2. The mechanism according to claim 1, wherein the cam (12) includes a barrel (13) with a hollow cylindrically shaped surface, such that the barrel turns about a central spindle (19) at the center of a drum (21) provided with a radial lever (20), which together form the control lever (1), the drum (21) including an aperture arranged substantially opposite the radial lever (20) and permitting passage of a radial projection (14) of the cam (12) extending from the barrel (13), a free end of which widens and includes an outer surface (15) coaxial with the cylindrically shaped surface of the barrel (13), the edges of the aperture parallel to a generatrix of the drum (21) forming the stops between which the cam (12) is free to rotate.

3. The mechanism according to claim 2, wherein the elastic element (22) includes a leg (14), which is fixed at one end to the outer surface of the barrel (13) of the cam (12) and diverges progressively outward in a direction towards an opposite free end of the leg, such that the leg (14) first contacts each of the at least one finger (16, 17) on closure of the at least one movable electrical contact (5, 6) and the fixed electrical contact (9).

4. The mechanism according to claim 3, wherein the at least one finger (16, 17) that is fixedly attached to a corresponding one of the at least one movable electrical contact (6, 5), is situated between the at least one movable electrical contact (5, 6) and the control lever (1), and is formed by over-molding the at least one movable electrical contact (5, 6) with an insulating material.

5. The mechanism according to claim 4, wherein the at least one finger (16, 17) that is fixedly attached to a corresponding one of the at least one movable electrical contact (6, 5), is situated between the at least one movable electrical contact (6, 5) and the control lever (1), and is formed by over-molding the at least one movable electrical contact (5, 6) with an insulating material.

6. The mechanism according to claim 1, wherein the at least one finger (16, 17) that is fixedly attached to a corresponding one of the at least one the movable electrical contact (5, 6), is positioned between the at least one movable electrical contact (5, 6) and the control lever (1), and is formed by over-molding the at least one movable electrical contact (5, 6) with an insulating material.

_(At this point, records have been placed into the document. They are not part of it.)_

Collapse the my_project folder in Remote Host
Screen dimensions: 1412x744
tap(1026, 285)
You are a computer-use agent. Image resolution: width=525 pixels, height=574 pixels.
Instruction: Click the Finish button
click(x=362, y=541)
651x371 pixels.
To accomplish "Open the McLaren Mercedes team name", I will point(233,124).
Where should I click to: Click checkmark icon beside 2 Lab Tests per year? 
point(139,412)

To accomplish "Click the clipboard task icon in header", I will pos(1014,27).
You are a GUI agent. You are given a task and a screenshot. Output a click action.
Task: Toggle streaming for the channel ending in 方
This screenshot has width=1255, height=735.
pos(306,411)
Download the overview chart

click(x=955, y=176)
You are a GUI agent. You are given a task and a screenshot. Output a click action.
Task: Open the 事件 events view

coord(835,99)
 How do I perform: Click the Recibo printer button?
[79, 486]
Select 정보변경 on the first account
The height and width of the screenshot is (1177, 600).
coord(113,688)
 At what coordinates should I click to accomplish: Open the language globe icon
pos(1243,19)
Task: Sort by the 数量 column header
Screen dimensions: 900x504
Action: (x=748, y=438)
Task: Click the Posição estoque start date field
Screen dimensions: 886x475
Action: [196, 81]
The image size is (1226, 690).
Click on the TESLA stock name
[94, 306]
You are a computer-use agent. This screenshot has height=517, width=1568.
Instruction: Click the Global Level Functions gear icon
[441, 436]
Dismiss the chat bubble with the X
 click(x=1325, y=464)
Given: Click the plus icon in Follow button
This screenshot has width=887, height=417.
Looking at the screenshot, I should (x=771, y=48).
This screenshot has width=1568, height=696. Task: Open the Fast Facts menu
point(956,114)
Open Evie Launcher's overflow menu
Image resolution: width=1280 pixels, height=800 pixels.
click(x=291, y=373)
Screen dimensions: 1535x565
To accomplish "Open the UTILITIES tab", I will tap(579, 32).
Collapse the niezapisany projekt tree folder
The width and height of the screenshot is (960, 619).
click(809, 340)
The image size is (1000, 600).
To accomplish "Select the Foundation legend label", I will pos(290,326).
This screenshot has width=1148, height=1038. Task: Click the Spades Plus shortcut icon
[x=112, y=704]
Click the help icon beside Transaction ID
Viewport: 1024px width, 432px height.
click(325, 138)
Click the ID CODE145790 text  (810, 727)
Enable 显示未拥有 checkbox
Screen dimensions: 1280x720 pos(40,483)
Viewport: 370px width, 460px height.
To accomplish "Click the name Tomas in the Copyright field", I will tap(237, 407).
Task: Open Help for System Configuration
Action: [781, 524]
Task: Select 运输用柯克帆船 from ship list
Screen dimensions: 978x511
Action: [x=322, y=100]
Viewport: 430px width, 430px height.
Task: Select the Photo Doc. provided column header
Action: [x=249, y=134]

7. The mechanism according to claim 1, wherein the cam (12) for a neutral phase apparatus is identical to that of a single phase apparatus, with the outer surface (15) of the cam (12), which contacts each of the at least one finger (16, 17) associated with each movable electrical contact (6, 5), being formed with a sufficient width to simultaneously cooperate with two fingers (16, 17), thereby ensuring simultaneous tripping of both the two phase and neutral movable electrical contacts (5, 6).

8. The mechanism according to claim 1, wherein the control lever (1) is manually actuated.